He was born on 23 December 1938 in Brussels, Belgium. He obtained his first university degree in natural sciences from the University of Paris in 1960, and his doctorate in 1963. His thesis was supervised by Marcel Prenant, and focused on histology.
He also did a larger "Doctorat d'état" (a degree that no longer exists but that was required at the time to supervise doctoral students or for academic advancement). That thesis was published as several papers in the Annales de Paléontologie.
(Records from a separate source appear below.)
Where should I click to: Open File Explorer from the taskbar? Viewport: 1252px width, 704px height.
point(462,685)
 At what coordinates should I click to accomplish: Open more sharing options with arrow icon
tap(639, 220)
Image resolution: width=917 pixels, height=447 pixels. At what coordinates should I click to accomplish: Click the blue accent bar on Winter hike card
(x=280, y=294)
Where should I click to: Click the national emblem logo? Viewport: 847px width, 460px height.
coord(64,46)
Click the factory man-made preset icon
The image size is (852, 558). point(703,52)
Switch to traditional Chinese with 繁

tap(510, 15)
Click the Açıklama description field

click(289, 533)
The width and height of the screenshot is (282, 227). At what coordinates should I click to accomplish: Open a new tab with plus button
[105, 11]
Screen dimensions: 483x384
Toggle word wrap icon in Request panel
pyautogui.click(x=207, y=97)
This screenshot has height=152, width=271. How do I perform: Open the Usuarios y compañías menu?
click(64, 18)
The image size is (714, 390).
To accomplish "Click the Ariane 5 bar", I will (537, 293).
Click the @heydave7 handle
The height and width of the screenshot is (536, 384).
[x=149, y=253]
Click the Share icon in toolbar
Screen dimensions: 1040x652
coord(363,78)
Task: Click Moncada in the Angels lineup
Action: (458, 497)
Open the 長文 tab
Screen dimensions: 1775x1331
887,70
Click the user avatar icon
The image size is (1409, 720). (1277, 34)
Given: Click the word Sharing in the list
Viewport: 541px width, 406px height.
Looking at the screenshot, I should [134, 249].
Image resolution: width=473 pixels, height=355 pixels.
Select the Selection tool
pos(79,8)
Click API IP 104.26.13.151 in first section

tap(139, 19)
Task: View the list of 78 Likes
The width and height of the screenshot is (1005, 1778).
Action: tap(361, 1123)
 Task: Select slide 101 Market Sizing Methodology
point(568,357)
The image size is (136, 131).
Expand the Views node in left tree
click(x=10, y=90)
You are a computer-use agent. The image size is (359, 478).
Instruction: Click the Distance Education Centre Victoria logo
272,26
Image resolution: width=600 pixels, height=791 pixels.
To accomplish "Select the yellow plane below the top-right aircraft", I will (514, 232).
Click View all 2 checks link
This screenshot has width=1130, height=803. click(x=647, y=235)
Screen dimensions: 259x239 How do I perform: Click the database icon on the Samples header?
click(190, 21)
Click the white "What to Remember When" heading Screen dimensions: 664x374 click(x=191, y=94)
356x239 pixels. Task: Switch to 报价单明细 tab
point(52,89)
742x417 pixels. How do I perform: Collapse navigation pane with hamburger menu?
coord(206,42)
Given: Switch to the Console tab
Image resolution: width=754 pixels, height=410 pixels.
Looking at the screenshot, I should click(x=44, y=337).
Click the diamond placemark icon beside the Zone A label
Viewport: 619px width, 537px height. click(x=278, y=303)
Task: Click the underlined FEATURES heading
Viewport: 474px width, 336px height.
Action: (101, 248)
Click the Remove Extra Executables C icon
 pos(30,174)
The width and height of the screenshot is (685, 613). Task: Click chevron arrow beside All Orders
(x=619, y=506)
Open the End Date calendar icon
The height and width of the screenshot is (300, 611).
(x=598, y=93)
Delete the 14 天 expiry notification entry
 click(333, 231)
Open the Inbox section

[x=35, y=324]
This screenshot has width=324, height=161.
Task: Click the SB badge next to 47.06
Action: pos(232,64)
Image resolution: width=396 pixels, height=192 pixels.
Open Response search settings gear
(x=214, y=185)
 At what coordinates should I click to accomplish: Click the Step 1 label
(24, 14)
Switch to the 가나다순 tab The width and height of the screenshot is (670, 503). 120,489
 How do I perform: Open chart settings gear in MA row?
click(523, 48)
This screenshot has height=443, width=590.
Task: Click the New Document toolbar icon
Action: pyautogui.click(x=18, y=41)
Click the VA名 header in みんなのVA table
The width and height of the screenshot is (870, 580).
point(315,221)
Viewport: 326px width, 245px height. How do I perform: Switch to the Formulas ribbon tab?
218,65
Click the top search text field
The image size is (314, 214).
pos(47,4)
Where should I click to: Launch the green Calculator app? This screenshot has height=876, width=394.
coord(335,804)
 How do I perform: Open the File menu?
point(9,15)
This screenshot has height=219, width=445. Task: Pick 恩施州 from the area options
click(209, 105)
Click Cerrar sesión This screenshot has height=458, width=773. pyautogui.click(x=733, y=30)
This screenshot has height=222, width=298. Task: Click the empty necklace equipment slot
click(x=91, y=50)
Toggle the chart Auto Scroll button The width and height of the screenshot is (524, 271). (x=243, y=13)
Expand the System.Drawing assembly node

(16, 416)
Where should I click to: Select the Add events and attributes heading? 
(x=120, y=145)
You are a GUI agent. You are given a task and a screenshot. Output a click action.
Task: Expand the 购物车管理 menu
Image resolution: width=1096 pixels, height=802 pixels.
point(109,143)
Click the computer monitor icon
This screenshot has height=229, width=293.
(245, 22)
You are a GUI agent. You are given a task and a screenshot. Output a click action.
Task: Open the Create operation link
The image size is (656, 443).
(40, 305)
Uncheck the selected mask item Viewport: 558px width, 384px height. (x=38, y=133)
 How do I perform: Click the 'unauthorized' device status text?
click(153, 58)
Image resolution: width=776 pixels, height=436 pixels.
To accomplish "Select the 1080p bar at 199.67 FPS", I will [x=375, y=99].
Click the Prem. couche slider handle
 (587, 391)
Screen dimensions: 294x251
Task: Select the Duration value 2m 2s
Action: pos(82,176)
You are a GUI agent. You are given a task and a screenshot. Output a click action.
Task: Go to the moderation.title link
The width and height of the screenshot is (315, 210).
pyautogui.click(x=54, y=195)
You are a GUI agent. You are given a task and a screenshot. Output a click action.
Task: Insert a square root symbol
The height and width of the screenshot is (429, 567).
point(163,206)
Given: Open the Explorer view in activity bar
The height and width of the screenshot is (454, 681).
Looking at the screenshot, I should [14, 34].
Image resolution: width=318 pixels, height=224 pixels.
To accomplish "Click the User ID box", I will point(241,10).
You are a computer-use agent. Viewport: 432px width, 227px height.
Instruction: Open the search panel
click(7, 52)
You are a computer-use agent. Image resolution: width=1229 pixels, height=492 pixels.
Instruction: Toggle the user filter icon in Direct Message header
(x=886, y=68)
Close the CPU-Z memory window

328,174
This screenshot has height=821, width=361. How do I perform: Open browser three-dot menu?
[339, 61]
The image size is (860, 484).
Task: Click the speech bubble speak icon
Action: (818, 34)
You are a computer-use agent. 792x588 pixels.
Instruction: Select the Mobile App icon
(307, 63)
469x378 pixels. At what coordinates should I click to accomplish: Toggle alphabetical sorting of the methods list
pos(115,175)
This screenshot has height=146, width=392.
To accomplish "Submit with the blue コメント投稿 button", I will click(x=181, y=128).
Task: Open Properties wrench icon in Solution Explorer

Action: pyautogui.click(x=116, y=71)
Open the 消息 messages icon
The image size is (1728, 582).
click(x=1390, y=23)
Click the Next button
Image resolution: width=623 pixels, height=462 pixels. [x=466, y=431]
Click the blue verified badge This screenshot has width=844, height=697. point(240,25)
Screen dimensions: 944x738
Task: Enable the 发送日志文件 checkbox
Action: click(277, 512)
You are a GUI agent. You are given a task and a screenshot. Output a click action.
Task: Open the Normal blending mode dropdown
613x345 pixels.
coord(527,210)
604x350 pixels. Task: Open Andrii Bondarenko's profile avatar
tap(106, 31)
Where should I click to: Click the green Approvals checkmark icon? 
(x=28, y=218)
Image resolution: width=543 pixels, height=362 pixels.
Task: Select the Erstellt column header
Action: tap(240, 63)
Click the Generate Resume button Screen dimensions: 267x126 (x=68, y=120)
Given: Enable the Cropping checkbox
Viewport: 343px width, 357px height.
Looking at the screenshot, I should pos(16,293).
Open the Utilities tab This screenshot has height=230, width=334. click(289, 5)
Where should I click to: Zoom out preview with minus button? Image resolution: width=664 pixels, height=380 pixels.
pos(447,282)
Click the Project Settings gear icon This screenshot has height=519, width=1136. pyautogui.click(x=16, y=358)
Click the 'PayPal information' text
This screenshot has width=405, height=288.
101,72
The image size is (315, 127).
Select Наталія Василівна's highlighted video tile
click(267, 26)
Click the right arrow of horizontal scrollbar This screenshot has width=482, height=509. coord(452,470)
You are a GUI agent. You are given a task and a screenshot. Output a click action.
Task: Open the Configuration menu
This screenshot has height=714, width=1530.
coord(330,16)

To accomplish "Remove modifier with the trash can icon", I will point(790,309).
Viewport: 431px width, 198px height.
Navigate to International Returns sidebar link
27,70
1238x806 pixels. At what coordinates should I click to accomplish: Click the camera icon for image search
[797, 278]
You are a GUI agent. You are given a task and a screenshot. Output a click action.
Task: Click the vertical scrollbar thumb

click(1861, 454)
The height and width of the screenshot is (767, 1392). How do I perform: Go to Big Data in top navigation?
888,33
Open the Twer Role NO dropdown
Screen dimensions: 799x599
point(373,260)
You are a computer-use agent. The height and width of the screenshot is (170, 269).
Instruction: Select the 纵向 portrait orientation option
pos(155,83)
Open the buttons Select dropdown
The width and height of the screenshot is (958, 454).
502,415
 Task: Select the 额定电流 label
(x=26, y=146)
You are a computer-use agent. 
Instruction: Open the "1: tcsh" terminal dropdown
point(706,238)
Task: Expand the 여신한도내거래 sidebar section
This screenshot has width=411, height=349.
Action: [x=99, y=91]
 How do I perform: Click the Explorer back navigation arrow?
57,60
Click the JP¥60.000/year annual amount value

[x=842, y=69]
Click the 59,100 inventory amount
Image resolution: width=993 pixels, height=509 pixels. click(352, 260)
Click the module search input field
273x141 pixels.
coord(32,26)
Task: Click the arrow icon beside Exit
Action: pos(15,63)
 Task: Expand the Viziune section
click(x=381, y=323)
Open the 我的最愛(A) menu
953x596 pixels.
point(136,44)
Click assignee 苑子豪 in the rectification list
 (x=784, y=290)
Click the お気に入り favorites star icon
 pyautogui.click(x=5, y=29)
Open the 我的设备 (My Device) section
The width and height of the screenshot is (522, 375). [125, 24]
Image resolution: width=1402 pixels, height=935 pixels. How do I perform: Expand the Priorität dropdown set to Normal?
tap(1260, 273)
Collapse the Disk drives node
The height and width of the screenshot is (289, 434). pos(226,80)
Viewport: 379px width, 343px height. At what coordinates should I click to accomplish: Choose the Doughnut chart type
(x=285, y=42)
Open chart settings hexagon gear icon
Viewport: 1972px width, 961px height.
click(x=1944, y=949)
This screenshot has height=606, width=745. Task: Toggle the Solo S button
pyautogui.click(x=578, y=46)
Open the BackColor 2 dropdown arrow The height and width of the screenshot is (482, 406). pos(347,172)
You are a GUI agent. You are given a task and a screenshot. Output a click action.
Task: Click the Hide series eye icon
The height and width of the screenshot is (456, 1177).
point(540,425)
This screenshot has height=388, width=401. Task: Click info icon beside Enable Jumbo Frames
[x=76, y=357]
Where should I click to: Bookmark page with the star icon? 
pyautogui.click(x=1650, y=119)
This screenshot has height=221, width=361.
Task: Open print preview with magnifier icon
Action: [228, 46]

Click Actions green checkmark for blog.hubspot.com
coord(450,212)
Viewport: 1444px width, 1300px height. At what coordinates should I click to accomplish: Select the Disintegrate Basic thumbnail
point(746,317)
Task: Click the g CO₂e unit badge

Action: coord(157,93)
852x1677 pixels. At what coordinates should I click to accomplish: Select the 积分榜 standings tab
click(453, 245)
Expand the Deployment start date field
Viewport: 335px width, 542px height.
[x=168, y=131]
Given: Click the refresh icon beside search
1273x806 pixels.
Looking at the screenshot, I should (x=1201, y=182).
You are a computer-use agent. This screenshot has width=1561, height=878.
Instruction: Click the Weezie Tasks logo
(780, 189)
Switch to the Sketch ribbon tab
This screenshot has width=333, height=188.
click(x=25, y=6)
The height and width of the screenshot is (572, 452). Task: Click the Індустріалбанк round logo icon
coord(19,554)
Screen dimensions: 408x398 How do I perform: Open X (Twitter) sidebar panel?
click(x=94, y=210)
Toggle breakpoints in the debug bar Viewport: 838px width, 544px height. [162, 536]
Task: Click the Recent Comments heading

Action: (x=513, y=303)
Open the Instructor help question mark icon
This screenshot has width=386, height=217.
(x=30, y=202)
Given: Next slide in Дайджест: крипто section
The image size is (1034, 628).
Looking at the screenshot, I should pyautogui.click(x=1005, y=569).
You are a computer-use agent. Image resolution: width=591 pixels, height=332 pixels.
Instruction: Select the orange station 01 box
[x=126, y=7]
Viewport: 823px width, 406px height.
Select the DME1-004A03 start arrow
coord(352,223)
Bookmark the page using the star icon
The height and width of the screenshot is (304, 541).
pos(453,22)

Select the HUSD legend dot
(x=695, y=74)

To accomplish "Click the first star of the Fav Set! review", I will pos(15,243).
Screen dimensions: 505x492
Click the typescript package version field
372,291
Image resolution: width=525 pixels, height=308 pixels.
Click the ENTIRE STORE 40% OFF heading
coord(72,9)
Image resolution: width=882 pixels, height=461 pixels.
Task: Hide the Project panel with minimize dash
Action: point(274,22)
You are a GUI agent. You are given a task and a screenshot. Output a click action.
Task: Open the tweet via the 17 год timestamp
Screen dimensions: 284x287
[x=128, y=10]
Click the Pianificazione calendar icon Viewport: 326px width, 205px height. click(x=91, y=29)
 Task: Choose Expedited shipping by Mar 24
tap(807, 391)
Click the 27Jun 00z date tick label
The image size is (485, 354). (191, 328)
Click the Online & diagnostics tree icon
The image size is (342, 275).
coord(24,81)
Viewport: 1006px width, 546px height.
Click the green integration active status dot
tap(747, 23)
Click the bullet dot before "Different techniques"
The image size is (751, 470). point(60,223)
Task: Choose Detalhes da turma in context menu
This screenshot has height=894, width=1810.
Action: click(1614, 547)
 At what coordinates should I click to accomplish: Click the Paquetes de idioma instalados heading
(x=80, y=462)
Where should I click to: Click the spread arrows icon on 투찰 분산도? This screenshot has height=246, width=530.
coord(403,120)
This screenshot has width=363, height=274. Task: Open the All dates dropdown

He worked in the University of Paris from 1961 (before completing his thesis, as was then customary in France) till 1995, when he was nominated to the Historical and Evolutionary Biology Chair of the Collège de France. He officially retired in 2010, but he continues publishing. By the time that he retired, he had published 104 scientific papers and about 120 semi-popular papers. By 2010, his work had received at least 1575 ISI citations.
Armand de Ricqlès initially worked on the functional significance of extant histodiversity, and applied this newly gained knowledge in paleobiological inferences. He has collaborated with several other histologists and paleontologists, including Timothy G. Bromage, John R. Horner, and Kevin Padian. In his career, he influenced several students, but he formally trained a single doctoral student, Vivian de Buffrénil, who is currently working in the Muséum National d'Histoire Naturelle in Paris.
Through these collaborations, he has studied the growth, physiology, habitat (aquatic to terrestrial) and other paleobiological aspects of various limbed vertebrates. He has also made some contributions to the history of bone histology, and has written some papers on the problems facing French scientists because of the infamous French bureaucracy.